### What the exercise asks
Output each of the following lines verbatim, omitting the pictures.

### Data lines
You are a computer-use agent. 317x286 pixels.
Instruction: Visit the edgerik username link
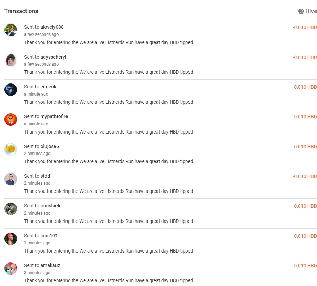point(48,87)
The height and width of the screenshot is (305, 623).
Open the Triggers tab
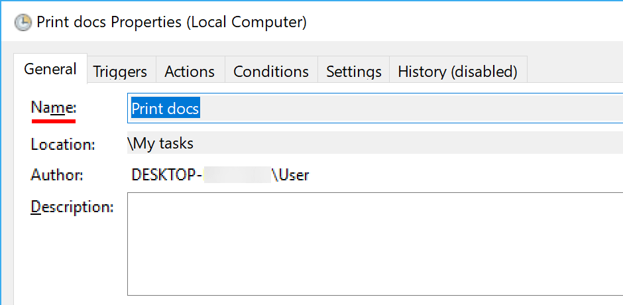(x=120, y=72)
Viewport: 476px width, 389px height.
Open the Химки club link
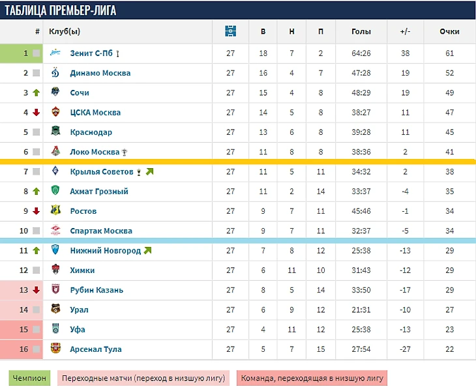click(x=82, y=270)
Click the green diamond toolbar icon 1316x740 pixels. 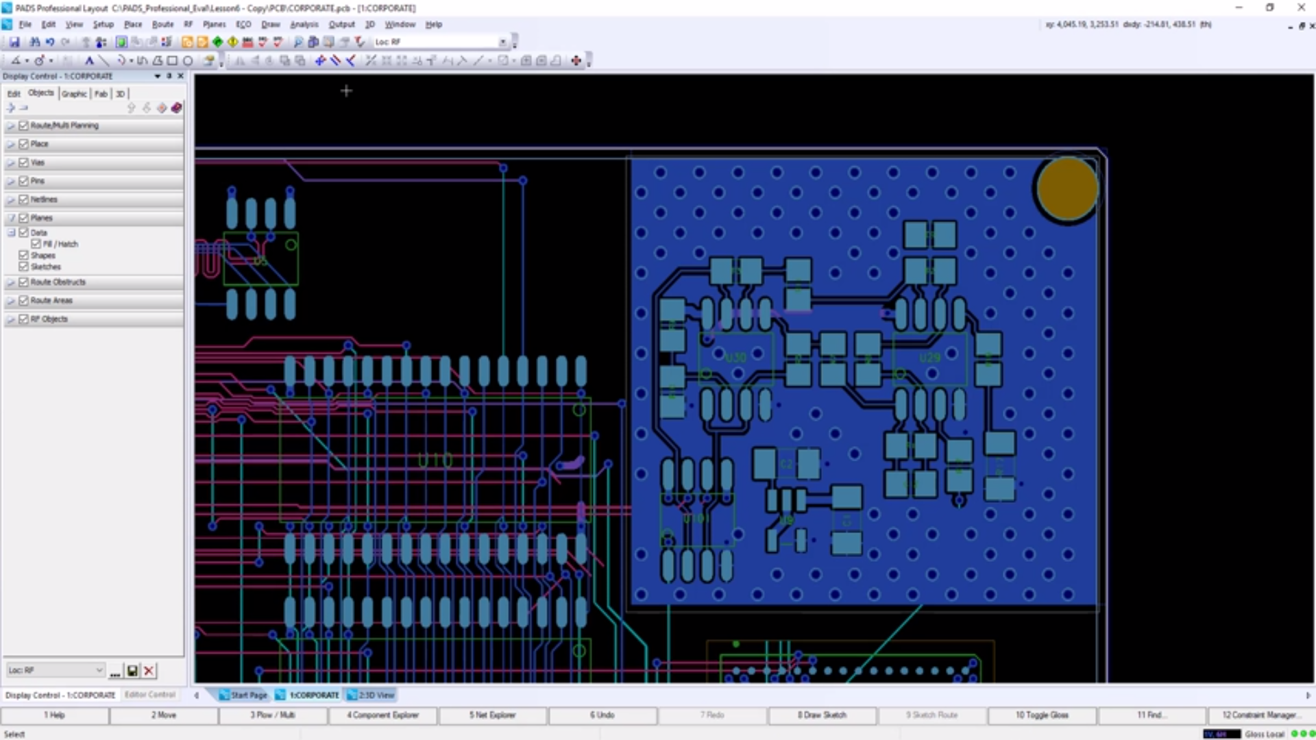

### Complete answer
You are a computer-use agent. 317x286 pixels.
Instruction: Visit the edgerik username link
point(48,87)
The height and width of the screenshot is (305, 623).
Open the Triggers tab
(x=120, y=72)
Viewport: 476px width, 389px height.
Open the Химки club link
click(x=82, y=270)
Click the green diamond toolbar icon 1316x740 pixels. 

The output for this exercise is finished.